_Work to complete:_ Run through the records and, wherever a line holds the word "chart", return that line.
Available data below:
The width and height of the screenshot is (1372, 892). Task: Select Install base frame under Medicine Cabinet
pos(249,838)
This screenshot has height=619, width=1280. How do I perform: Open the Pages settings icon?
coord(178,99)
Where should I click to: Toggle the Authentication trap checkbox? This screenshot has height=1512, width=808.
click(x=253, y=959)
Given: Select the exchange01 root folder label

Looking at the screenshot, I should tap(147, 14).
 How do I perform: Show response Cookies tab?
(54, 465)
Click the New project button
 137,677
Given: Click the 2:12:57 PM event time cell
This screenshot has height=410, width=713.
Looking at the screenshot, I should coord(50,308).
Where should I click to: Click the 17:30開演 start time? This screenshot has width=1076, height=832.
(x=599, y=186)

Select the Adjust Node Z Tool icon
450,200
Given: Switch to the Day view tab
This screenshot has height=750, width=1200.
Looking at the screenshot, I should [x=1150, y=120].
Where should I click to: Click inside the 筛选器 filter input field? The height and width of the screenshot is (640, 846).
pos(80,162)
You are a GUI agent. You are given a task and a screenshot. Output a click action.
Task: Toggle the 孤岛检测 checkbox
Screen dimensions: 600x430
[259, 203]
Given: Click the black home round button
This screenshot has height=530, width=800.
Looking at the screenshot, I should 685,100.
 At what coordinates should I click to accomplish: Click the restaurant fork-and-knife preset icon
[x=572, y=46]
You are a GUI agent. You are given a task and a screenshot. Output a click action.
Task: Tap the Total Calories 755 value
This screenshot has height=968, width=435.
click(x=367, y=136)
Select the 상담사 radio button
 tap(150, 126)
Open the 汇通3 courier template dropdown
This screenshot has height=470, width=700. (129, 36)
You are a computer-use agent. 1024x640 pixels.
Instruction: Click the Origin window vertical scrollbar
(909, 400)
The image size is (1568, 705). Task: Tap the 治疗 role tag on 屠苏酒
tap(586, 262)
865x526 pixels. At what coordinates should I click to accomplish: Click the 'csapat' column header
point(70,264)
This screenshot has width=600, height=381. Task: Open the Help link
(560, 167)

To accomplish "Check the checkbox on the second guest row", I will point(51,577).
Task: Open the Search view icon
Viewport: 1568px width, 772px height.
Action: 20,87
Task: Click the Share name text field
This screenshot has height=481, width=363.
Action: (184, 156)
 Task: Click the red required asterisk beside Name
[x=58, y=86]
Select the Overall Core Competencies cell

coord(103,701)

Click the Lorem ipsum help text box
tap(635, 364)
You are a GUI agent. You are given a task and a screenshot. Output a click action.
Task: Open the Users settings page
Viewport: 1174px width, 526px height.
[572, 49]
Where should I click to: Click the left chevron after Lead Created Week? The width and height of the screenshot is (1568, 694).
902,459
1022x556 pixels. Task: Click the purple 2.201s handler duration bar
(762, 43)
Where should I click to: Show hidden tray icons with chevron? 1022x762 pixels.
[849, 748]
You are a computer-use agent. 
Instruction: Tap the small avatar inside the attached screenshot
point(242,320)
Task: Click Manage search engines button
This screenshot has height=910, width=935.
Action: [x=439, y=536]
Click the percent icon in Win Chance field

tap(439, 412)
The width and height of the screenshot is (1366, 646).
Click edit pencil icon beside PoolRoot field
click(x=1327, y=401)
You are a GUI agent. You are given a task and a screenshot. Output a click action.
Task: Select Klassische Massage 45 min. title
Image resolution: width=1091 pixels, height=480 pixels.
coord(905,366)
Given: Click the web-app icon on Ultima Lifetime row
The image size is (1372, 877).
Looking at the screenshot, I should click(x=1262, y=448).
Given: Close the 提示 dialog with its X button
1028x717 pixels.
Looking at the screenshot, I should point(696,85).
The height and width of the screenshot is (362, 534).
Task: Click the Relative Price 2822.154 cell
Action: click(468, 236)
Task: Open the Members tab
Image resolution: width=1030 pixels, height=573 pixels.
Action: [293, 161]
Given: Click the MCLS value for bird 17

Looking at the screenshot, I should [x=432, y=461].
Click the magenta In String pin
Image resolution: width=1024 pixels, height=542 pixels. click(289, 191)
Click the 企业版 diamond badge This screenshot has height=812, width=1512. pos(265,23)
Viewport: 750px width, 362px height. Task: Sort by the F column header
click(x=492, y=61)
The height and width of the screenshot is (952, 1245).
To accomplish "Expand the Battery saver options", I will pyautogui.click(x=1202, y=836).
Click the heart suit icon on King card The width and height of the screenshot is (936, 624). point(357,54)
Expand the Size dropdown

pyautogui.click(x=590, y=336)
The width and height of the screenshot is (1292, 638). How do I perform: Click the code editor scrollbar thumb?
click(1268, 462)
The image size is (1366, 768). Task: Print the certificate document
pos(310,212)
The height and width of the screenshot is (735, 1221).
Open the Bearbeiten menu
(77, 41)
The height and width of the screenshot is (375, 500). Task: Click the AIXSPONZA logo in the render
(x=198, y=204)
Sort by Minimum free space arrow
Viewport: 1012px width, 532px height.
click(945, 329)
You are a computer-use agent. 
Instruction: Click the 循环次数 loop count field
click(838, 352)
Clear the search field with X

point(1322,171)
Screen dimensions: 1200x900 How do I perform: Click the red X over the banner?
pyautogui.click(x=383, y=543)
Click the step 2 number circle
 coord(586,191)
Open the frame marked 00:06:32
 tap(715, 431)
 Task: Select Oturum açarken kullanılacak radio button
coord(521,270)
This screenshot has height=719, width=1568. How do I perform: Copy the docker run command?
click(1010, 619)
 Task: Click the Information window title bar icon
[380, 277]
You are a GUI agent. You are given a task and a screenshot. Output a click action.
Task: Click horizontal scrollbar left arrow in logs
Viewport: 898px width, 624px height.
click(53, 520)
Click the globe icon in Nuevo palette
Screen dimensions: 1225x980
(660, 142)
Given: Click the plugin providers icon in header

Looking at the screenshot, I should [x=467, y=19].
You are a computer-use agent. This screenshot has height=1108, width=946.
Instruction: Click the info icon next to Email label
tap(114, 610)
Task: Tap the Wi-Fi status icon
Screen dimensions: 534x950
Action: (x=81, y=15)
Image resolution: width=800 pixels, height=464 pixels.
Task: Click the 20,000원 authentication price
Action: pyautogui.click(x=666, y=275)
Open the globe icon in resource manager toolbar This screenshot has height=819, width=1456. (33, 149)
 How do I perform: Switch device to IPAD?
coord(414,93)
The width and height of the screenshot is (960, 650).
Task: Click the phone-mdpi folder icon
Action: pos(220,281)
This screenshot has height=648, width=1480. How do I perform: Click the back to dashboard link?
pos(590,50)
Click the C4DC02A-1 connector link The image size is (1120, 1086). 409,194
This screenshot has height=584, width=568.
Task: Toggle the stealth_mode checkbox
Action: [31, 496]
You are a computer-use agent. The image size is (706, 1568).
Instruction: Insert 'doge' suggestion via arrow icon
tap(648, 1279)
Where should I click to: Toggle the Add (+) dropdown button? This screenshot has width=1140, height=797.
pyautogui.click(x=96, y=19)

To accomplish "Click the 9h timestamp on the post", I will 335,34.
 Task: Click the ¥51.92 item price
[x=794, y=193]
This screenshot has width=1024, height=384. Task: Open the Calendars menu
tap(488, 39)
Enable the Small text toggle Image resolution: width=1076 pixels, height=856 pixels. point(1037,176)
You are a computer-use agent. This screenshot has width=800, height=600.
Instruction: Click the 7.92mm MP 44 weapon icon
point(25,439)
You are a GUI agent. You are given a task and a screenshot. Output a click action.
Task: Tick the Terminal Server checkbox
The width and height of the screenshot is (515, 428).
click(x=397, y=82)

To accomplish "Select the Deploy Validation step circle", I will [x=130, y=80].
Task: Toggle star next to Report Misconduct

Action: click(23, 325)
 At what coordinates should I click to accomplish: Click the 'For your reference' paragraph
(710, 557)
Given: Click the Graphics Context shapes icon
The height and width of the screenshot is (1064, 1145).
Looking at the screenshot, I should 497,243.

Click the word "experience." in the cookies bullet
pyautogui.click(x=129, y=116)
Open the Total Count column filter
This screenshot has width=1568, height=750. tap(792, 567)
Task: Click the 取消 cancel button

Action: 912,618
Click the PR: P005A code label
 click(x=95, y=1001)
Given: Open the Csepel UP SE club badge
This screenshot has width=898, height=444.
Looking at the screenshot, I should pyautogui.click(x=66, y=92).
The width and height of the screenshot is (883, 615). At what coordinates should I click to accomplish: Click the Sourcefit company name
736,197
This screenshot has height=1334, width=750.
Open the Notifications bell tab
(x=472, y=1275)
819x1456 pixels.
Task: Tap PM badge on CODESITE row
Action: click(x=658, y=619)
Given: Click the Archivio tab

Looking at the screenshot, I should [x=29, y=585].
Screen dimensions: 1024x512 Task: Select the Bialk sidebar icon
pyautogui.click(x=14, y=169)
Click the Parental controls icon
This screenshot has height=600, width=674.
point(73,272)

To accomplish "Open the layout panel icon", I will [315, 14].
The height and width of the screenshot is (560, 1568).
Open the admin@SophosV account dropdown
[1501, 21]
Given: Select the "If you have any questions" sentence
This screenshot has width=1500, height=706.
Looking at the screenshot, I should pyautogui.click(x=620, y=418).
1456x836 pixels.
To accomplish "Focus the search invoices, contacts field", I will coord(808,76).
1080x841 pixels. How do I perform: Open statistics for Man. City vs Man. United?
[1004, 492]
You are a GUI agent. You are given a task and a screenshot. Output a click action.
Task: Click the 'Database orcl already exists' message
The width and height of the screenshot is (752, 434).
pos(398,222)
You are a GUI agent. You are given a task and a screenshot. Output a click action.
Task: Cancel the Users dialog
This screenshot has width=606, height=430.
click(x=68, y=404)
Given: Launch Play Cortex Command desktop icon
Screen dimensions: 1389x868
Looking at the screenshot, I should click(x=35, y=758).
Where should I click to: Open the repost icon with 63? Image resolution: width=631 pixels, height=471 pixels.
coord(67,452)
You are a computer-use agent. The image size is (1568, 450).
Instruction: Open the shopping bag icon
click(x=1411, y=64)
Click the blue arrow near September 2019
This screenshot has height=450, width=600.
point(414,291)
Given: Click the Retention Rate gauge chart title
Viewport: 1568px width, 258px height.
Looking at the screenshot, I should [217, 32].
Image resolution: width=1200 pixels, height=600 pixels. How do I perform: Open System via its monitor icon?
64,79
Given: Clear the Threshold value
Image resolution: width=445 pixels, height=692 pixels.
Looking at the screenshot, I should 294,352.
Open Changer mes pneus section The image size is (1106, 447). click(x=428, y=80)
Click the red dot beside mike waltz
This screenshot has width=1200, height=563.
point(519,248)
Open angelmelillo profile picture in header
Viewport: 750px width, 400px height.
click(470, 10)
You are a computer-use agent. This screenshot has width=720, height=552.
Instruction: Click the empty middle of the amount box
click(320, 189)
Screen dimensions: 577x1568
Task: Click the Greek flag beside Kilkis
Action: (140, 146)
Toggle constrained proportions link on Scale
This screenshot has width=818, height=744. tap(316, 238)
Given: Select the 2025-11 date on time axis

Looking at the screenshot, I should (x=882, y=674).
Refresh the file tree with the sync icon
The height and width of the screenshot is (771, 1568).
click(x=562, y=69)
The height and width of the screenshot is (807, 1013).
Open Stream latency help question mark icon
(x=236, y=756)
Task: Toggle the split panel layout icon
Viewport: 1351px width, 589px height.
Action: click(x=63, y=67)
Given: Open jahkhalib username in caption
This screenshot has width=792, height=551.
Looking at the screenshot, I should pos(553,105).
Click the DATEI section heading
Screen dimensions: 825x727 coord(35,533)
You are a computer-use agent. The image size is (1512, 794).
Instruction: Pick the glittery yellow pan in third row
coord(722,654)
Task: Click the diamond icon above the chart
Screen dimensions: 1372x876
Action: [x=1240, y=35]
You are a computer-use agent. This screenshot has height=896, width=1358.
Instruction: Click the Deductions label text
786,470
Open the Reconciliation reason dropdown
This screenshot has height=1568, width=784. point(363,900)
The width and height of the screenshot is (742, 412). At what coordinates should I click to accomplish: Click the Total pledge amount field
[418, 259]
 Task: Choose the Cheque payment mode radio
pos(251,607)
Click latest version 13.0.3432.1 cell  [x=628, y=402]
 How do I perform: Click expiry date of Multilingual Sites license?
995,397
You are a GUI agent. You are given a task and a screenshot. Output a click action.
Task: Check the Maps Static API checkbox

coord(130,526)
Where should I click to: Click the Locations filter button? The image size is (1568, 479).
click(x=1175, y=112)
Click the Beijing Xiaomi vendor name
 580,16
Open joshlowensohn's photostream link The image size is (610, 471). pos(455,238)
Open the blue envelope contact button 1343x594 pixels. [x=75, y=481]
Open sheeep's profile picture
End of Available data.
_Written answer:_
Given: Click the Retention Rate gauge chart title
Task: Click the diamond icon above the chart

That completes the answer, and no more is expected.